Tokyo: A local court ordered the Japanese government on Thursday to compensate residents living near a US airbase on the southern Okinawa island for noise pollution, as prospects of moving the controversial facility remain unclear.
The airbase feud is adding to Prime Minister Naoto Kan`s headaches after an upper house election loss this month, and has distracted allies Tokyo and Washington as they try to cope with an unpredictable North Korea and an increasingly influential China.
The Naha branch of the Fukuoka High Court told the state to pay JPY 369 million (USD 4.2 million) to some 400 people living near the base. But it dismissed their demand that the government order planes to stop flying in and out of the base at night and early mornings, a court official said.
"Due to the noise of the aircraft, the plaintiffs` ... rights to basic benefits from their daily lives are being violated and they are incurring damages such as mental suffering," presiding Judge Yoshinori Kawabe was quoted as saying by the court official.

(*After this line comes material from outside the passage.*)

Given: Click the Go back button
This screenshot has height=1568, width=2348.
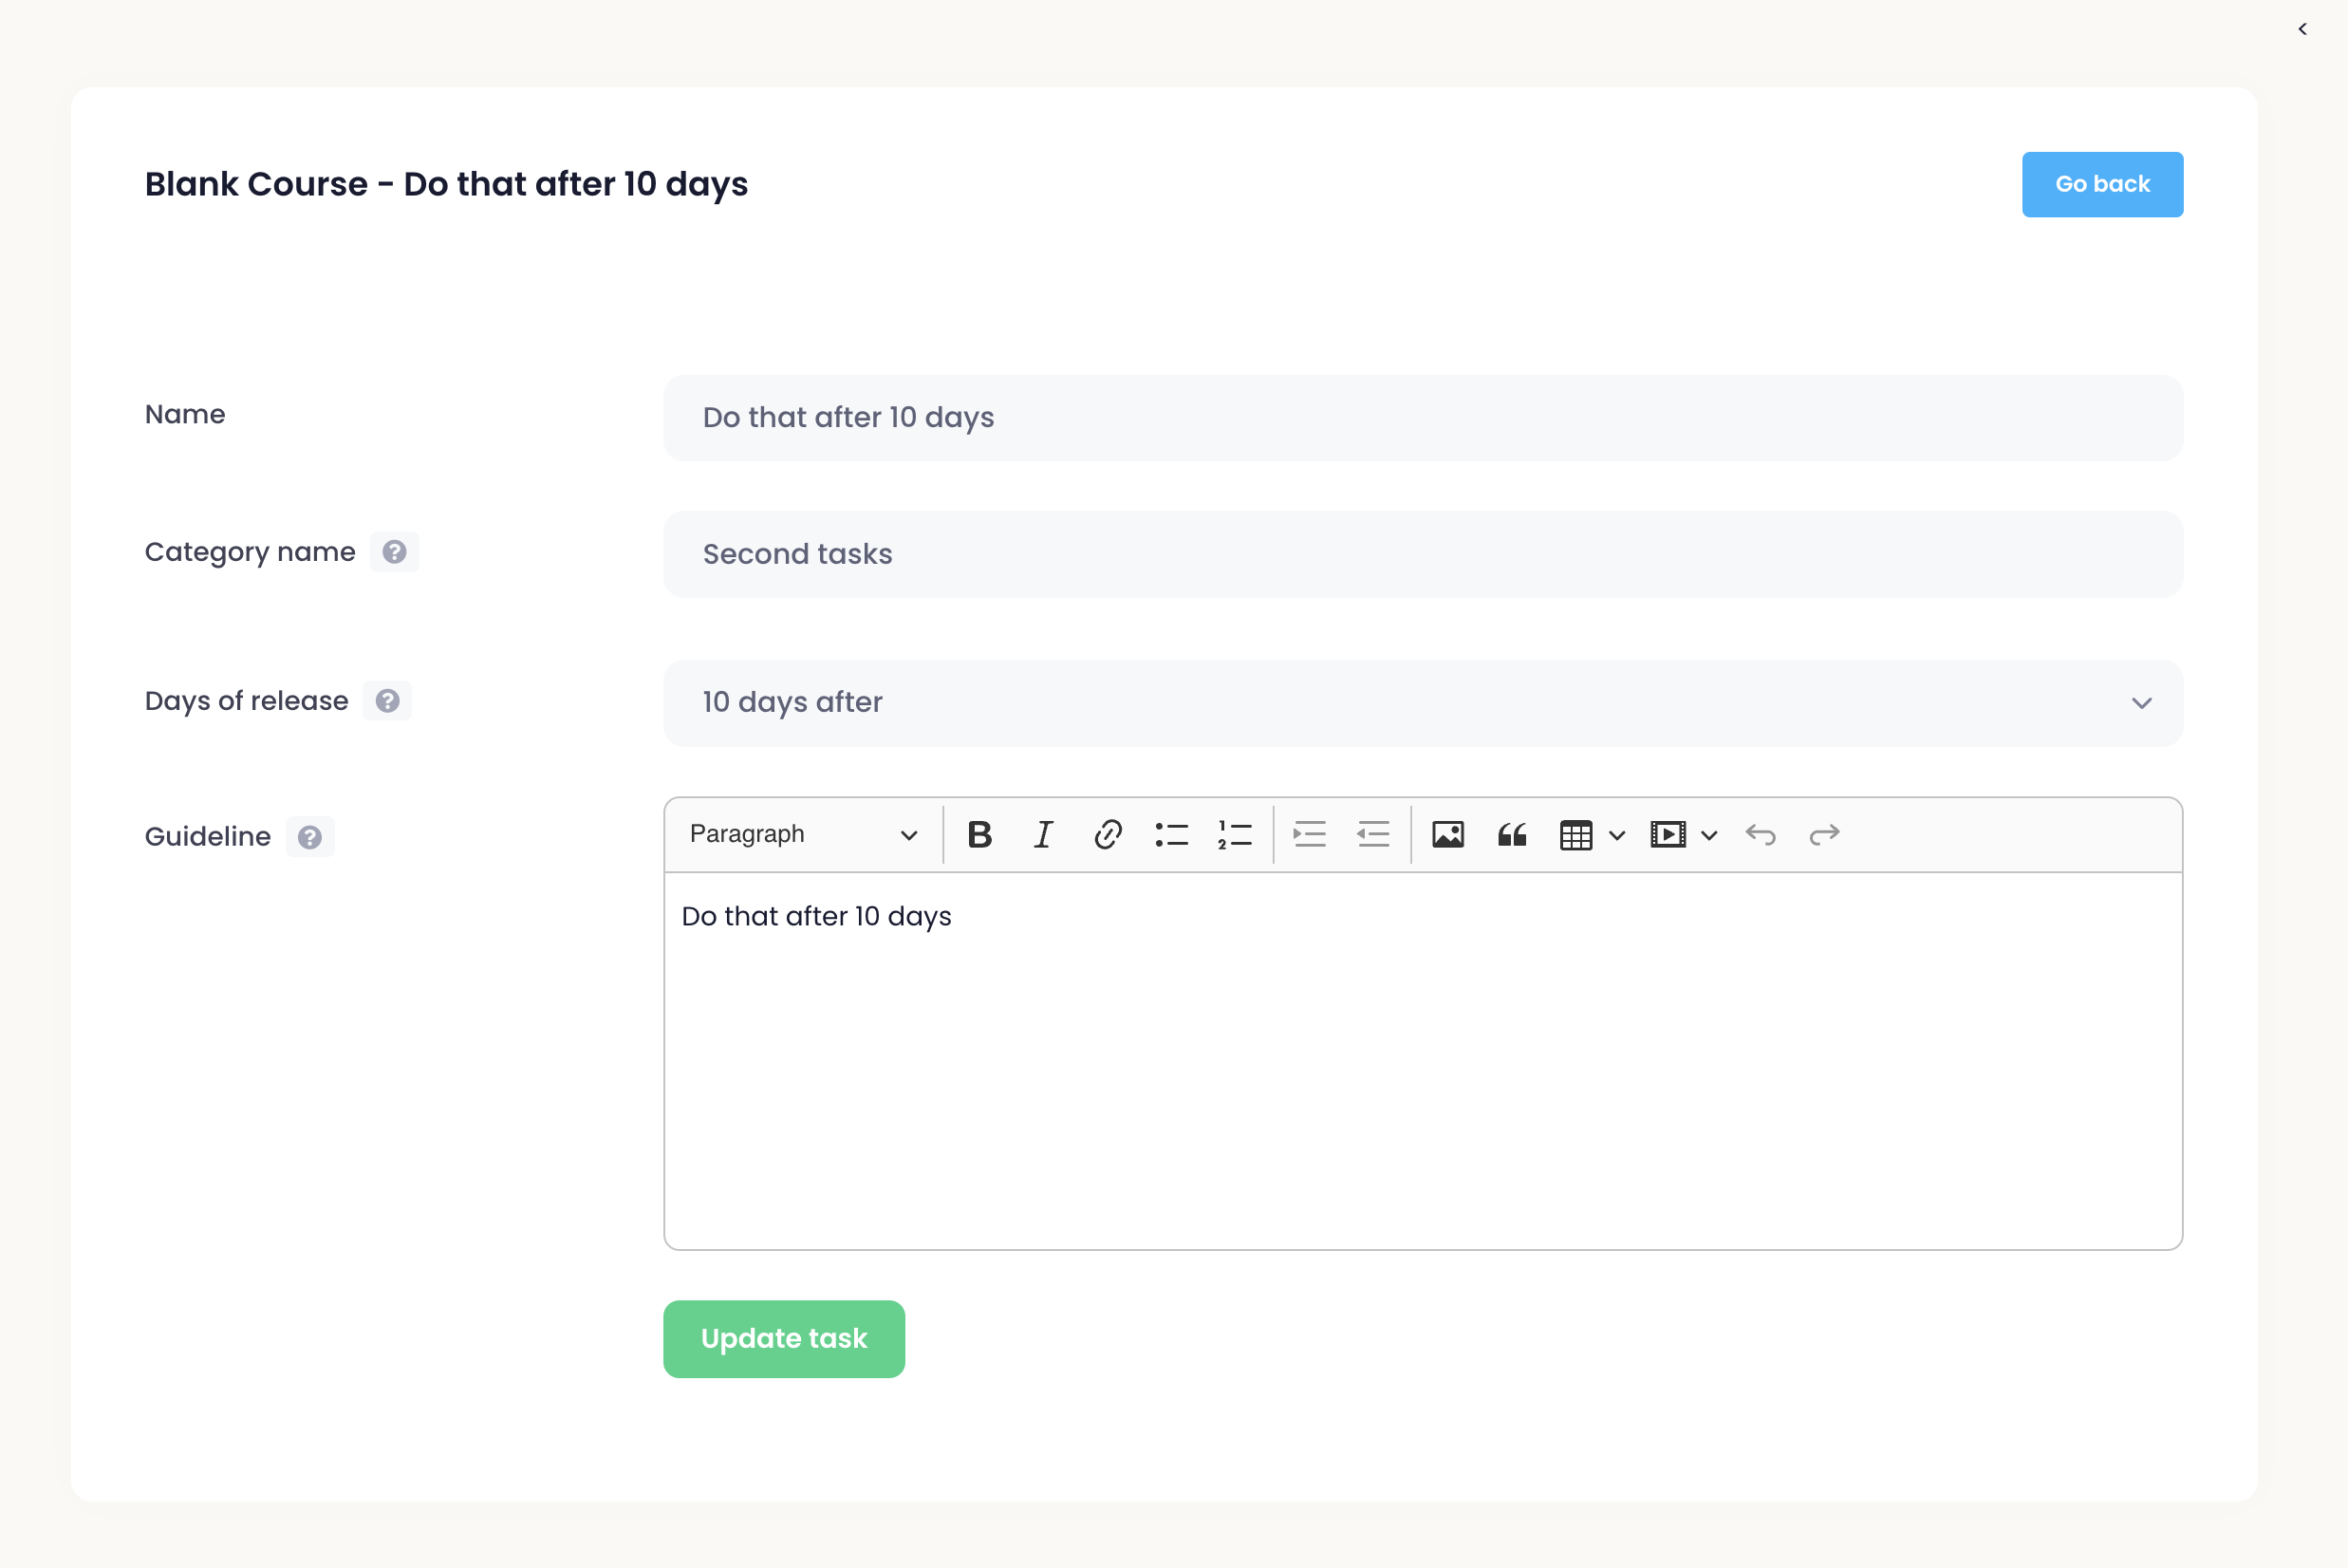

The High Court`s decision comes after both the residents and the government appealed a 2008 lower court ruling that ordered the state to pay JPY 146 million while dismissing a similar demand to halt flights.
The Futenma base, which has been on the southern island of Okinawa since the end of World War II, is unpopular among local residents, who associate the facility with crime and pollution.
Residents of Okinawa, host to about half the US troops in the country, are also concerned about aircraft safety, following the August 2004 crash of a Marine transport helicopter.